Hizmetin büyüğü küçüğü olmaz

İnsan, fırsat düştükçe, ibadet ve hayrın, büyüğüne küçüğüne bakmayıp ihlâs üzere hepsini yapmağa gayret etmelidir. Çok büyük hizmet yapanlar, bazı küçük görülenleri ihmal ederler. Hâlbuki Allah Teâlâ’nın rızası nerededir, hangisindedir bilinmez.

Rivayete göre, (Sultan Ahmed Camii’ni yaptıran) Sultan I. Ahmed Han´ı rüyada görüyorlar ve kendisine soruyorlar:
- Cami hakkında, Allah Teâlâ sana nasıl muamele etti?
Cevaben diyor ki:
- Cami için sevap bakımından fazla bir şeye nail olamadım. Yalnız bir müslüman yardım gayesi ile camiye konmak üzere bir ker*** getirmişti. Onu da cami inşaatında kullanmalarına muvafakat etmiştim. Allah Teâlâ bu (tevazu) sayede hayrımızı kabul buyurdu, dedi.

Hizmet ehli kimdir?

Allah-u Zülcelâl, Davud (aleyhisselâm)’a: “Ey Davud! Bana talib olan ve beni isteyen birini gördüğün zaman, onun hizmetçisi (hadimi) ol!” Diye vahyetmiştir.

Hâdim, yani hizmet ehli, Allah-u Zülcelal’in, hizmetlerine karşılık kulları için hazırladığı sevap ve ecri arzulayarak hizmete girer.

Hâdim; Hak yola talip olanları gönül rahatlığına ulaştırmak, Allah’a yönelenlerin duygu ve düşüncelerini, dünyevî endişelerden kurtarmak ister. Yaptığı her şeyi, sâlih bir çerçevede, temiz bir niyetle yapar.

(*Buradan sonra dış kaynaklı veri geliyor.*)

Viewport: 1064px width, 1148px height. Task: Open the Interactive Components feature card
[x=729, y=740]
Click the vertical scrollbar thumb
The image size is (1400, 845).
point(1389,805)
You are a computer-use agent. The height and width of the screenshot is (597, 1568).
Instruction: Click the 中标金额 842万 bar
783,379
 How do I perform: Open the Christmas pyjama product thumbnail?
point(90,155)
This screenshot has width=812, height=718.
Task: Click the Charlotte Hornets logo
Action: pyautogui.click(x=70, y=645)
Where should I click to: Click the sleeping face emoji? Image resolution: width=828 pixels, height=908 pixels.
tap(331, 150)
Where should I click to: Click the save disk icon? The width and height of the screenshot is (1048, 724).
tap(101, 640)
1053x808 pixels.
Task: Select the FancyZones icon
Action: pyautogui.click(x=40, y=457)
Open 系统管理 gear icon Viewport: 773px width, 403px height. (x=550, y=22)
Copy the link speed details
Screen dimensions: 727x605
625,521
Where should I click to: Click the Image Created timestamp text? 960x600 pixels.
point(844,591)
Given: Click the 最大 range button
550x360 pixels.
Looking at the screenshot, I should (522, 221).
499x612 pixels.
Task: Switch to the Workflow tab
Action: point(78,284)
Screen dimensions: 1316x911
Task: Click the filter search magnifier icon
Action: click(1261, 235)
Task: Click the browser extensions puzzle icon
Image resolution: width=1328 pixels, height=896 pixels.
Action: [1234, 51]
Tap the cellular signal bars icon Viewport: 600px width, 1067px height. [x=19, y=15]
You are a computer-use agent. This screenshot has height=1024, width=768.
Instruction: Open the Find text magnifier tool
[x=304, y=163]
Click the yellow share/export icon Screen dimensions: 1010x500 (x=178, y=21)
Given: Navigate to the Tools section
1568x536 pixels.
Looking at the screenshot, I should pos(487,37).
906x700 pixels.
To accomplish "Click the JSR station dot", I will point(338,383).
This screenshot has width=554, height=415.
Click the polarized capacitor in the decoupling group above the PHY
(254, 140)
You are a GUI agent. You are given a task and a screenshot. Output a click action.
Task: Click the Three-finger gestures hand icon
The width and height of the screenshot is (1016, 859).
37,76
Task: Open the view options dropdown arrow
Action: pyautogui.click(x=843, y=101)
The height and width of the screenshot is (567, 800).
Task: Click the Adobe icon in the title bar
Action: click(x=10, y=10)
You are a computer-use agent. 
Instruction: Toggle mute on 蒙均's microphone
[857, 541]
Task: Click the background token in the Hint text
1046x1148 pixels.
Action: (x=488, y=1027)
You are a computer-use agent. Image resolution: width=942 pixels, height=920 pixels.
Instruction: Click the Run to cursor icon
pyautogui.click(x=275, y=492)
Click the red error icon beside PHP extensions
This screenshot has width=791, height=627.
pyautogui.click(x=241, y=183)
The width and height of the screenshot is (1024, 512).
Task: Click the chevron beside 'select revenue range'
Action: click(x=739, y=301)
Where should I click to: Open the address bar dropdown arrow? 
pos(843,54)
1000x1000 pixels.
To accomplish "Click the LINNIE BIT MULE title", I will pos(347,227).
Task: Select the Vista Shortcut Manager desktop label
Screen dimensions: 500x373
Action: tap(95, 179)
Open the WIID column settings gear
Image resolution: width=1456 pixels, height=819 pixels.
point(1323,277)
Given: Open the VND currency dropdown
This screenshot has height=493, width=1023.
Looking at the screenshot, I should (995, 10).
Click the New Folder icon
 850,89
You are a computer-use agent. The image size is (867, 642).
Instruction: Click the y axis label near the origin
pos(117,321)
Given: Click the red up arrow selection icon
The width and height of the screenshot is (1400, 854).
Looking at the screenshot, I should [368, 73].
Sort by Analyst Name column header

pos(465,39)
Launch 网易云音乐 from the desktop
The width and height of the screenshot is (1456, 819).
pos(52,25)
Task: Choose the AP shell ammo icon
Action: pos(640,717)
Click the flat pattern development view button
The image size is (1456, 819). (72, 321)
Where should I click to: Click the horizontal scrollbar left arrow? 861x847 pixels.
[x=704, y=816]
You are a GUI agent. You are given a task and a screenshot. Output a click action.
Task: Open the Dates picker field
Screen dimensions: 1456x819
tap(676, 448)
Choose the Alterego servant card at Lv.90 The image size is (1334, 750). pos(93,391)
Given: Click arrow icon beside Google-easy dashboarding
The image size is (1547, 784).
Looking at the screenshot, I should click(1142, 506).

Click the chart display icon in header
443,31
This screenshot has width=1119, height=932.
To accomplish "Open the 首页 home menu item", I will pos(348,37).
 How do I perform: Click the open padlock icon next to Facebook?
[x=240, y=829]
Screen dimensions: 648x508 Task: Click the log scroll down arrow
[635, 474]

Hâdim; hizmeti, karşılıksız yardımda bulunmayı, başkalarını kendisine tercih etmeyi, cennetin yollarından biri olarak bilir. Hizmetin faziletini bildiği için onu nafile ibadetlere tercih eder. Ancak, kişinin Allah ile beraber olabilme halini düzeltmek ve devamlı kılmak için yaptığı nafileler bunun dışındadır.

Noksan hizmet ehli

Hâdim’in, arzu edilen ve beğenilen yüce bir makamı vardır. Ancak, hizmette niyetini nefsanî etkilerden temizlemesini bilmeyen kimse, hâdim değil, onlara benzemeye çalışan bir kimsedir. O, fakirlere hizmet için çırpınır, hizmet için girilebilecek her yere girer. Hüsnü niyetle hâdimler gibi çalışırsa bile, yine de hizmeti ve niyeti şaibeden kurtulamaz.



Böyle bir hizmetkâr, topluma hizmette iyi niyeti ve kavi imanı olduğu takdirde, yerinde hizmet edebilir. Bazen de niyetine heva-heves karıştığı için hizmeti yerinde ve isabetli olmaz.

Yapılmaması gereken yere hizmet götürmüş olabilir. Yaptığı her iş ve hizmet karşılığında sevgi ve övgü bekler. Bazen övülme için hizmet eder. Bazen de heva ve hevesiyle hareket ettiği için sevmediği bir durumla karşılaştığı kimsenin hizmetine mani olur, kalbine ve niyetine hevâsı karıştığı ve nefsanî duygular gönlünü zedelediği için sevinçli ve kızgın olduğu zamanlarda hizmetin gerektirdiği edebe, riayet edemez. Dolayısıyla hizmetinde isabet etmediği anlar olabilir.

Hakiki Hizmet ehli

Hakiki hizmet ehli ise gerek sevinçli, gerek kızgın olduğu hallerde bile heva ve hevesinin etkisi altında kalmaz. Hiç bir kınayıcının kınaması onu, Allah yolunda bildiğini yapmaktan alıkoyamaz. Her şeyi yerli yerinde ve zamanında yapar.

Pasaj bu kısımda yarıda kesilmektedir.